- Movie Poster
- Directed by: Jean Pellerin
- Written by: Jim Christopher (Screenplay) Phillip J. Roth (Story)
- Produced by: Jeffery Beach Ken Olandt Phillip J. Roth
- Starring: Rob Lowe; Larisa Miller; Craig Wasson; Harry Van Gorkum; Scott Anthony Viscomi;
- Cinematography: Richard Clabaugh
- Edited by: Christian McIntire
- Music by: Richard McHugh
- Production company: Unified Film Organization
- Distributed by: HBO (USA) (TV) New City Releasing Pressure Productions
- Release date: February 25, 2000; (South Africa)
- Running time: 87 min.
- Country: United States
- Language: English

= Escape Under Pressure =

Escape Under Pressure (also known as Under Pressure and The Cruel Deep) is a 2000 American disaster action film starring Rob Lowe. It was directed by Jean Pellerin.

==Plot==
An extremely rare artifact on a Greek island sets off a ferocious battle on the deck of a sinking ferryboat.

==Cast==
- Rob Lowe as John Spencer
- Larisa Miller as Chloe Spencer
- Craig Wasson as Elgin Bates
- Harry Van Gorkum as Crowley
- Tommy Hinkley as Carl
- Scott Anthony Viscomi as Nikos Gavras

==Reception==
Escape Under Pressure received very poor reviews from critics.
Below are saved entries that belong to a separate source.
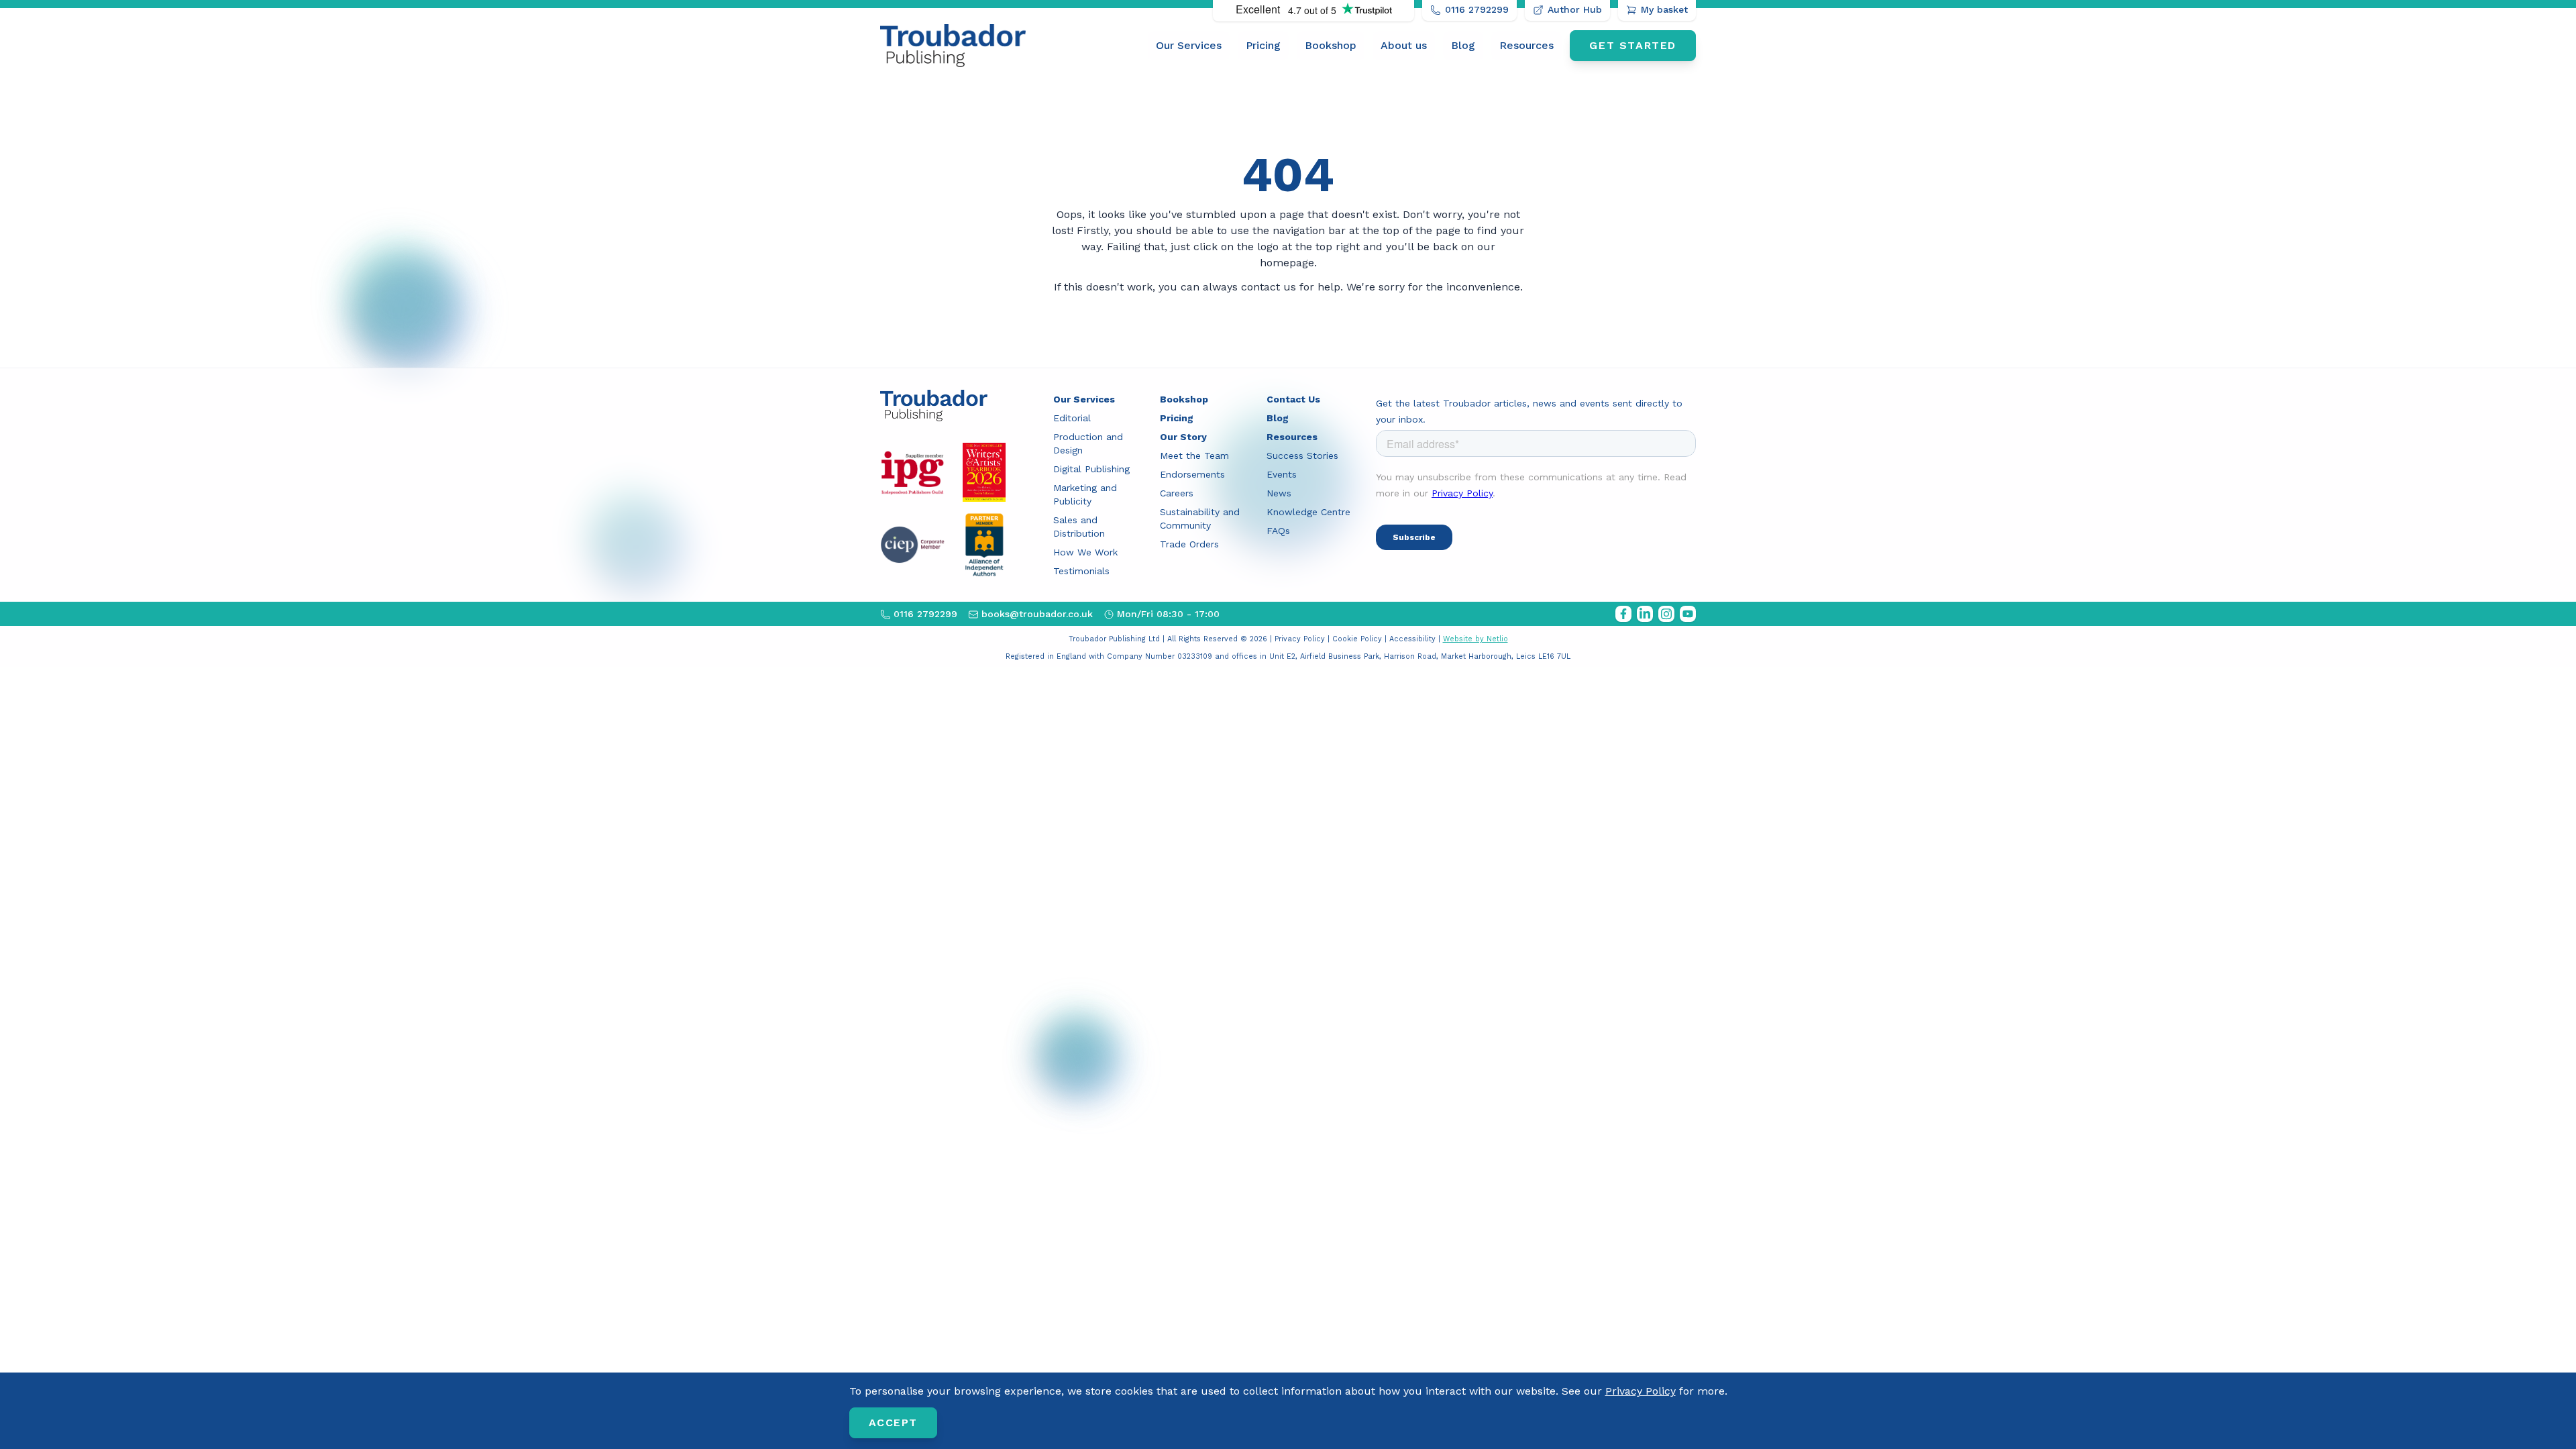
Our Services (1189, 45)
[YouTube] (1688, 614)
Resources (1526, 45)
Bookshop (1330, 45)
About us (1404, 45)
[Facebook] (1623, 614)
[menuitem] (1189, 45)
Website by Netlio (1475, 639)
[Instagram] (1666, 614)
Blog (1463, 45)
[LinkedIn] (1645, 614)
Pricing (1263, 45)
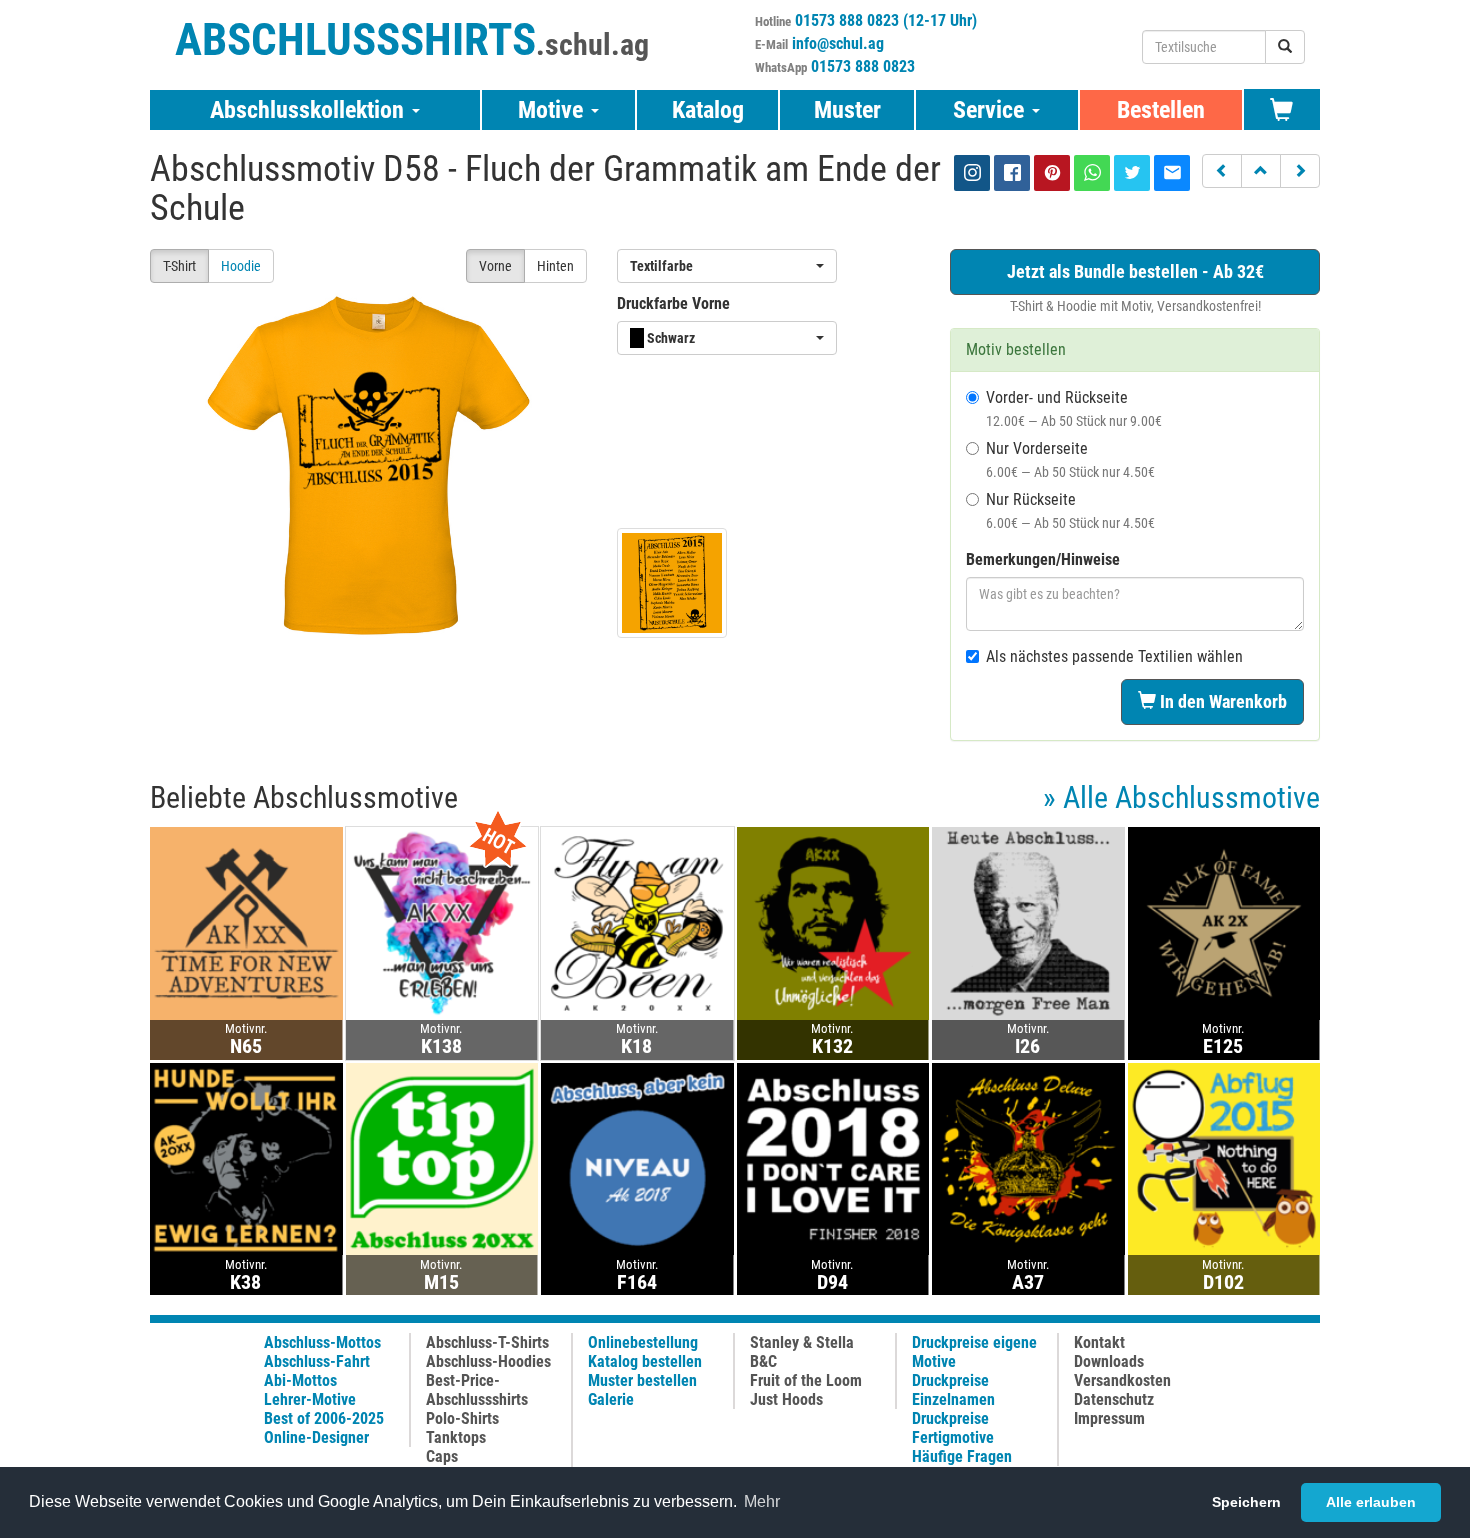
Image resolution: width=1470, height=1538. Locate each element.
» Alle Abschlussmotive (1181, 797)
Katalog (708, 110)
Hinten (555, 266)
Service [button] (991, 110)
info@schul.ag (838, 43)
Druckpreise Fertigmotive (953, 1428)
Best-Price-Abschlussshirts (477, 1390)
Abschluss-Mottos (322, 1342)
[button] (1222, 171)
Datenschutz (1114, 1399)
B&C (763, 1361)
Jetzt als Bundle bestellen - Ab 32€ (1135, 271)
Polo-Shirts (462, 1418)
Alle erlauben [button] (1371, 1502)
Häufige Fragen (962, 1456)
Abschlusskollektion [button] (310, 110)
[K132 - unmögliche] (833, 922)
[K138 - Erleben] (442, 922)
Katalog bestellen (645, 1361)
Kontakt (1099, 1342)
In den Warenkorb (1221, 701)
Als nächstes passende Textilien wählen (1114, 656)
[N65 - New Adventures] (246, 922)
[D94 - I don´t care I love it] (833, 1157)
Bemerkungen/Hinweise (1043, 559)
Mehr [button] (762, 1501)
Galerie (611, 1399)
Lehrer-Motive (310, 1399)
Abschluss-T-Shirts (487, 1342)
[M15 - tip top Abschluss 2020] (442, 1157)
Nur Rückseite (1070, 510)
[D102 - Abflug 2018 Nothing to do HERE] (1224, 1157)
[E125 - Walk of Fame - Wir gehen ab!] (1224, 922)
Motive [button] (553, 110)
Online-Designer (316, 1437)
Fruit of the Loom (806, 1380)
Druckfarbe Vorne (673, 303)
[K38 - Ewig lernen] (246, 1157)
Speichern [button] (1246, 1502)
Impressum (1109, 1418)
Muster (847, 110)
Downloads (1109, 1361)
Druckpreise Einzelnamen (953, 1390)
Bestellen (1161, 110)
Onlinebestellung (643, 1342)
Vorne (495, 266)
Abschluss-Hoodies (488, 1361)
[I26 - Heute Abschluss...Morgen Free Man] (1028, 922)
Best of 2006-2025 (324, 1418)
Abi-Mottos (300, 1380)
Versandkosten (1122, 1380)
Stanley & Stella (802, 1342)
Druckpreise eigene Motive (974, 1352)
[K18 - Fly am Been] (637, 922)
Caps (442, 1456)
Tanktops (456, 1437)
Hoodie (241, 266)
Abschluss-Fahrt (317, 1361)
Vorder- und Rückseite (1074, 408)
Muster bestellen (642, 1380)
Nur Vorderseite (1070, 459)
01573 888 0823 (863, 66)
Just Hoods (786, 1399)
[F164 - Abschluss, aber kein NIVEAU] (637, 1157)
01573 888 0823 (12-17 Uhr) (886, 20)
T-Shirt (179, 266)
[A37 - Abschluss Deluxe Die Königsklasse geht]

Nate Yapp from Cinema Blend criticized every aspect of the film, from the script to the actor's performances, passing through "the worst CGI ever". Yapp concludes, stating: "Whatever happened to TV-movie pride (I know I'm digging deep here, folks). The medium used to be a way for up and coming directors to get some exposure (a la Steven Spielberg and John Carpenter). Now it seems to be an excuse to keep actors like Lowe and Corbin Bernsen in the public eye, if only for two hours". In the review aggregator site Rotten Tomatoes the movie holds a 0% rating.